James Robbins talks about the emotional science of this type of difficult conversation.  He suggests to the Leader/Manager the following process: (I have embellished a bit more!)

  1. Performance – What are you looking for?  Where is this person currently performing?  What is the gap?  How can they close the gap?
  2. Clarity – Be specific: what are the goals and behaviors you want to see to close the gap identified?  Write them down!
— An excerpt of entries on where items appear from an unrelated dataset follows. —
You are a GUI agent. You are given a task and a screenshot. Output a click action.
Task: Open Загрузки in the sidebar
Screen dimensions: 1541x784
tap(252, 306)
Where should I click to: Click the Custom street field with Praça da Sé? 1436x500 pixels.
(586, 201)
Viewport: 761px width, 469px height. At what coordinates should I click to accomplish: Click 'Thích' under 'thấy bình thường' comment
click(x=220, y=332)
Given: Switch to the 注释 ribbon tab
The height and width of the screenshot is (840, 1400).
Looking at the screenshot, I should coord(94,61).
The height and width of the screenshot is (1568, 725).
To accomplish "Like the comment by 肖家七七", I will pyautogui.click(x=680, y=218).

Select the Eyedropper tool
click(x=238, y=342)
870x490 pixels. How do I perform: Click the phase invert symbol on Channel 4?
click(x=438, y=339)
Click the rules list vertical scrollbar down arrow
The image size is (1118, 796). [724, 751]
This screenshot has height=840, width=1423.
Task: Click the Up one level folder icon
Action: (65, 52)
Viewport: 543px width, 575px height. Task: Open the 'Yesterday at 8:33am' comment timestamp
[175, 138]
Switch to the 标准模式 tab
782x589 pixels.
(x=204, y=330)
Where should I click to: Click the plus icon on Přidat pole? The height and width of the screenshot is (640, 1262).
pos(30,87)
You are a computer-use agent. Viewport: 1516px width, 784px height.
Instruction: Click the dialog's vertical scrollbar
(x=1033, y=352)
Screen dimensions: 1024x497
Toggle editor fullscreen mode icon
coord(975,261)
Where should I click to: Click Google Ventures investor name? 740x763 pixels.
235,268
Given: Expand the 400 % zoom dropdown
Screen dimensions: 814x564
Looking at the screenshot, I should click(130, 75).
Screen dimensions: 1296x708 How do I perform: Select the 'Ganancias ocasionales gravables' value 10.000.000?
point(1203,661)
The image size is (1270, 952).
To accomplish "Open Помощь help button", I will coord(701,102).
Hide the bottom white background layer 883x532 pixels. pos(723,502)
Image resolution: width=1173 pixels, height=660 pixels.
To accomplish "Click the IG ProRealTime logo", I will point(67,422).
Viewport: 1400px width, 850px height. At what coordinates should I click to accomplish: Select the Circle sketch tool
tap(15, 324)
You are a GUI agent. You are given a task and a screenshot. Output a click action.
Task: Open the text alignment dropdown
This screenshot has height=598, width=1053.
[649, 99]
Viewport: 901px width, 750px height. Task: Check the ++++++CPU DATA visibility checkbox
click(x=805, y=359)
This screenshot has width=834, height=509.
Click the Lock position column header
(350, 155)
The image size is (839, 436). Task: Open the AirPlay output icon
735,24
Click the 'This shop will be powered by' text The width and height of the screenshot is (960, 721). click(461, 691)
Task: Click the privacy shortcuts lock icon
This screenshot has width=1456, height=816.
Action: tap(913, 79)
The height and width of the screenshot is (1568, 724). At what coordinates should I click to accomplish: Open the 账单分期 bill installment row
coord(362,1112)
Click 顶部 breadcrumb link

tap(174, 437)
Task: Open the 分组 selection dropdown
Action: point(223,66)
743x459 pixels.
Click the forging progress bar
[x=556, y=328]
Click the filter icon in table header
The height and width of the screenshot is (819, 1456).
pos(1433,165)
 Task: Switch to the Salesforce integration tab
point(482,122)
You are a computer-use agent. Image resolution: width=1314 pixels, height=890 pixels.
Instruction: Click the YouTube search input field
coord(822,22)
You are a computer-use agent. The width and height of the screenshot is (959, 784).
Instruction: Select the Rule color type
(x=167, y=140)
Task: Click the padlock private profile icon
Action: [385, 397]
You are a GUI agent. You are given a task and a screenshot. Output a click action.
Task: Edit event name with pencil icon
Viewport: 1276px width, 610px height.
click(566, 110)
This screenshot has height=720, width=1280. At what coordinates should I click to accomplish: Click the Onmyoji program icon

Does the employee agree?  If not, talk through performance again, go back to step 1.
  3. Follow up – Schedule a follow-up meeting during the initial conversation for a maximum of 2 weeks from date of original conversation.  This is the place that a lot of managers/leaders fail – they don’t follow up.  They think one conversation is enough.  This will now be fixed.  If accountability is not in place, you are setting your employee up to fail!  Revisit/Review goals/agreements from first conversation.
  4. Praise Progress – Talk about the improvements you have seen. Be specific. 
  5. Instill Belief – You have improved, you can do this, etc. Talk about the gap that still exists. Agree on specific new behaviors/goals.  Repeat the steps!

Keys to success

  • Be specific: the more specific you are with what you are looking for, the better chance the employee has at understanding and increasing their performance. 
  • Put your agreements/goals/behaviors in writing – this is so important! 
  • Follow up! Accountability is Key to performance improvement.  Many times, the employee may be angry or sad or upset with you during the first conversation.  Let’s face it, none of us want to hear we are not doing a fantastic job. However, once that difficult conversation is opened and the employee knows you have their best interest at heart and they feel safe, they shift from anger/sadness/being upset to focusing on the new behaviors. When you acknowledge them through praise on their progress, they will typically continue to improve their performance and then, amazingly, they will like you even more!  We humans are so complex, aren’t we????